For one, the bionic nose? Not so bad. Certainly its scifi-esque powers kick in during the occasional diaper change or wind direction change that carries with it unusual aromas from the Greek diner up the street; but otherwise I feel somehow, mercifully, thankfully spared from many of the gag-inducing smells of the last pregnancy. Perhaps it’s that I’ve stayed away from cooked green peppers and tuna melts. (Oh God – gagging just typing those last two words.) Or maybe it’s just that having a toddler on hand gives you those permasniffles that somehow counterbalances the bionic sense of smell and renders your olfactory system somehow normal. Either way, I’m just fine not being able to detect a White Diamonds violation from across a crowded restaurant or a bike messenger who feels that bathing is somehow against his god.

Also, at this, the 14 week mark, the affliction known as Gross Pendulousness of the Boobs (Mamarium Distortium) just kicked in. Considering I was sleeping in a Bravado at 6 weeks last time--you should have seen the look on the saleswoman’s face when I casually mentioned my due date 8 months later--I’m delighted. Of course, now the things are swollen and tender and easily heavy enough to snap right off my body should I bend forward too quickly or hit a pothole on the FDR, but that’s to be expected. I’m just happy it took this long to get to this stage.

(And really, my small-boobied sisters, do not covet thy neighbors overinflated pregnancy boobs. The DD garments I own were taxed to their limits before I got knocked up. I'm avoiding getting resized now for fear of letters so high they have yet to be added to our alphabet. It's not attractive, I assure you.)

Last and most definitely not least, I must do a little happy dance that I’m not heaping on the poundage nearly as fast as last time around. I know part of it was due to my mandated physical inactivity. But if I am to be honest, my 45 pound weight gain was thanks in large part to the Frosted Flakes Factor. The Pop Tart Factor. The Chocolate Chip Scone Factor.

“I’m craaaaving it,” I’d say, interpreting my desire was a sign that my body somehow "needed it." Right. .

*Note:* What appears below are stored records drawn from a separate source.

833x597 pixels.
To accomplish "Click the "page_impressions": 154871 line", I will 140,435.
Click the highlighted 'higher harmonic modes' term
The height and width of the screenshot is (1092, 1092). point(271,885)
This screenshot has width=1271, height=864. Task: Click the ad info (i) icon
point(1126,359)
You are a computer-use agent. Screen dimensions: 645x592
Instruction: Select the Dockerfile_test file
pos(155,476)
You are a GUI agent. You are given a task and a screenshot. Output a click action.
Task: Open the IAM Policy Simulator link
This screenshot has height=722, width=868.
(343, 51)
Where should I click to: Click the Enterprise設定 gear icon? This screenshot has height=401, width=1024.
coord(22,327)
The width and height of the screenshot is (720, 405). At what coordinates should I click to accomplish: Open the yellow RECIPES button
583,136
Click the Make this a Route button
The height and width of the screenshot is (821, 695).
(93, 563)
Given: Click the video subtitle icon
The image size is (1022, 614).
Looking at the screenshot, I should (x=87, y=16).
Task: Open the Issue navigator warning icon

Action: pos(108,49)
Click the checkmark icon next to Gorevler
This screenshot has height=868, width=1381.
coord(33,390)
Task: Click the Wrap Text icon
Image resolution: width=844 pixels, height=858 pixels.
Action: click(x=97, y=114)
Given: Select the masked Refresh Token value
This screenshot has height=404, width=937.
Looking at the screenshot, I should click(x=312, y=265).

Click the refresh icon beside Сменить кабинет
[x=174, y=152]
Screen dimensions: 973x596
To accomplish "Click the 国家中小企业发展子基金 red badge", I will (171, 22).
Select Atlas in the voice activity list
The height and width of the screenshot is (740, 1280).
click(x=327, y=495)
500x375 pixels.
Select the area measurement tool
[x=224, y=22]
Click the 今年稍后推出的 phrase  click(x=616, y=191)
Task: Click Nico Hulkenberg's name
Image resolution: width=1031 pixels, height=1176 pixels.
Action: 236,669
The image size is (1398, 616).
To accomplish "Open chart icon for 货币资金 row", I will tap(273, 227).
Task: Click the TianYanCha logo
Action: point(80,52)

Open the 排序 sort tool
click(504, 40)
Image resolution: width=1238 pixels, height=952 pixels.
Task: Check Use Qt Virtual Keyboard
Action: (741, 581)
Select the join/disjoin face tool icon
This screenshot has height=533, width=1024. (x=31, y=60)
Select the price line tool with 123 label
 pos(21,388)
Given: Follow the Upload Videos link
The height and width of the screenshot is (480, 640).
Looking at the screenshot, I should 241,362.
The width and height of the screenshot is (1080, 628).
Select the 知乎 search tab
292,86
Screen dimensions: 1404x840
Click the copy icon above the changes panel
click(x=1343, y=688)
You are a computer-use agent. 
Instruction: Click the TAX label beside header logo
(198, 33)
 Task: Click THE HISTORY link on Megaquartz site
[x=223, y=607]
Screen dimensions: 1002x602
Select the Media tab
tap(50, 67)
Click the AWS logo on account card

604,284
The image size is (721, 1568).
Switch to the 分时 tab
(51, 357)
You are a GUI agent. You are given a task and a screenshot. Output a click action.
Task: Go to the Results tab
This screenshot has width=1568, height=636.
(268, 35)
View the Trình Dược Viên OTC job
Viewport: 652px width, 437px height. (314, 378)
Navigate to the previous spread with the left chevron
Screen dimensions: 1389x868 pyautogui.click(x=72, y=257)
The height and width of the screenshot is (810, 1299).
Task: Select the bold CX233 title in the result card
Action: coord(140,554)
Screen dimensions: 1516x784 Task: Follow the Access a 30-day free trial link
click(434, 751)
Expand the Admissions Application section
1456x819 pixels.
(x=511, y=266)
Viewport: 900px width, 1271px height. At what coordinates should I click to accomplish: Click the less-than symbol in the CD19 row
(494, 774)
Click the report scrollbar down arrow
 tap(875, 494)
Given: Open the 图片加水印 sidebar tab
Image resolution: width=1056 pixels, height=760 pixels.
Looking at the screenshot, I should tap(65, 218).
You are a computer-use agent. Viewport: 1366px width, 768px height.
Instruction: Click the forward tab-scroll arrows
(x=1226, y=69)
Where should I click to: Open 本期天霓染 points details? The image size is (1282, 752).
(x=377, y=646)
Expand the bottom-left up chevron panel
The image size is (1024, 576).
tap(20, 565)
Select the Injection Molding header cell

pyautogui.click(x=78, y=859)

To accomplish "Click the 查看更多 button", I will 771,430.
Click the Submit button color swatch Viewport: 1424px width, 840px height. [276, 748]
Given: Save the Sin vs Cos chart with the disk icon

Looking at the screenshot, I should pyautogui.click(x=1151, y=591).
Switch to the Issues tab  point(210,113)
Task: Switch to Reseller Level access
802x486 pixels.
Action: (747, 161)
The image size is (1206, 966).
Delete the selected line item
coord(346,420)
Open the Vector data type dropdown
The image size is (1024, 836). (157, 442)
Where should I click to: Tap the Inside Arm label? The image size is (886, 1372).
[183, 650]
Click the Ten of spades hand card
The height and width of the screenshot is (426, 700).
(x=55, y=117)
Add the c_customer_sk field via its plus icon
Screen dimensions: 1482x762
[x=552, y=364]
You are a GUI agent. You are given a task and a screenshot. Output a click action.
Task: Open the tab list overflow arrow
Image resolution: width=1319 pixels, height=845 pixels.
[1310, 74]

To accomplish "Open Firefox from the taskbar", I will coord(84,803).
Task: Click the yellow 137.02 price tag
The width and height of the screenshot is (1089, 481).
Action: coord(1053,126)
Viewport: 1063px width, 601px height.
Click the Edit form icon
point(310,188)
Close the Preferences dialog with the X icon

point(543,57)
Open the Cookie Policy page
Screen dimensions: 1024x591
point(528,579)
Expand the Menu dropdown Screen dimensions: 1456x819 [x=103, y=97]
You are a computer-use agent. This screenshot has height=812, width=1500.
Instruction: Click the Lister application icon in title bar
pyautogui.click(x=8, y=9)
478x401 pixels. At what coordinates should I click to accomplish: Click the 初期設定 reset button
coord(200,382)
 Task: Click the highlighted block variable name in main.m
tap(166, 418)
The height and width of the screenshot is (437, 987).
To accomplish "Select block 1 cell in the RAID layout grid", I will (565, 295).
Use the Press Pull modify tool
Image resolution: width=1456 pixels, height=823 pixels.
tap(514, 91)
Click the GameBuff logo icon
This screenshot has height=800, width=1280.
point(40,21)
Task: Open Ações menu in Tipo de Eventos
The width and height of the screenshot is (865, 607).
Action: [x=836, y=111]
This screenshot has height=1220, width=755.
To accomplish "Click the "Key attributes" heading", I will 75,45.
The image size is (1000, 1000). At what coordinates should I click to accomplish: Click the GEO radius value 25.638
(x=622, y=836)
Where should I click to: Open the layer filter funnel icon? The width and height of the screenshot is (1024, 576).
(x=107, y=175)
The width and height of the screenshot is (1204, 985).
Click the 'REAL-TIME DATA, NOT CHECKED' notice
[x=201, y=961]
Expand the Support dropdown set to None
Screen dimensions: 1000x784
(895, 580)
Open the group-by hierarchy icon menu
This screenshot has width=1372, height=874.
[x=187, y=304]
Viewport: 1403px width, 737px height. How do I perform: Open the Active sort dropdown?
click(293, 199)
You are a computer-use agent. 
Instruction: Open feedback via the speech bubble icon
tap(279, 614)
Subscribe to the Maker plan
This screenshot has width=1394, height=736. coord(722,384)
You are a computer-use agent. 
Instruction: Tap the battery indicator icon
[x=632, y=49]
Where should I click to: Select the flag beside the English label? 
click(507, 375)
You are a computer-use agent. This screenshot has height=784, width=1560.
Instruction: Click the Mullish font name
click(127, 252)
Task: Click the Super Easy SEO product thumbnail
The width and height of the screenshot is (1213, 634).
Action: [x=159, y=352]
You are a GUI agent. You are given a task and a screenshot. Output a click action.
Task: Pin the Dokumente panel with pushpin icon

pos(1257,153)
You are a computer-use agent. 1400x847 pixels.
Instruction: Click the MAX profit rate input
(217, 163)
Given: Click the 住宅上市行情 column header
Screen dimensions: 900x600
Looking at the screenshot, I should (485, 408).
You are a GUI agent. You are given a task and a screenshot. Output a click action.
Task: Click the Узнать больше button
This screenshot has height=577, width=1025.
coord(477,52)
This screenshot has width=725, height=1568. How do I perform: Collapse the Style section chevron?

And so our pantries were filled with the cereals your mom never let you have, our counters overflowed with croissants and shortbread and all manners of flavored popcorn. There were telltale toaster cake crumbs at the bottom of the toaster, and a plentiful supply of ice cream in the freezer. Bad ice cream, too. Like, Chipwiches and Good Humor Chocolate Eclairs. The stains on my maternity shirts—the ones I wore way to early I might add—were definitely not from salad dressings. Except maybe blue cheese, which generously doused the French fries I ate nearly daily, accompanying my grilled cheese sandwiches and black and white milkshakes.

This time? Things are different. In fact just last week--I swear it's true, I have witnesses--I managed to eat a vegetable.

[pauses for applause.]

So the fact that I'm up five pounds today instead of sixteen gives me a forbidden, totally un-pc, feminist-betraying joy.

Not that I look good, mind you. You can see the pregnancy in my face before you see it on my hips, and that's saying something.

I’ll never be one of those skinny little things with the chiseled arms and the cute bumps that you don't even notice until the day before the elective C-section. Being The Cute Preggo just isn't the cards for me. However I’ll happily settle for being able to stand up from the couch at 14 weeks without leaving two humongous impressions in the fabric. In fact, I’m happy I can stand up from the couch at all without the help of two burly union guys.

So the way I see things, they could be worse. They have been worse. They could get worse--who knows. And now with the awareness of what real pregnancy stress can be, I’m not going to get crazy about forgetting a vitamin (or six) or the big zit right next to my nose or even a chocolate croissant binge.

For now.

I reserve the right to go whiney at any time.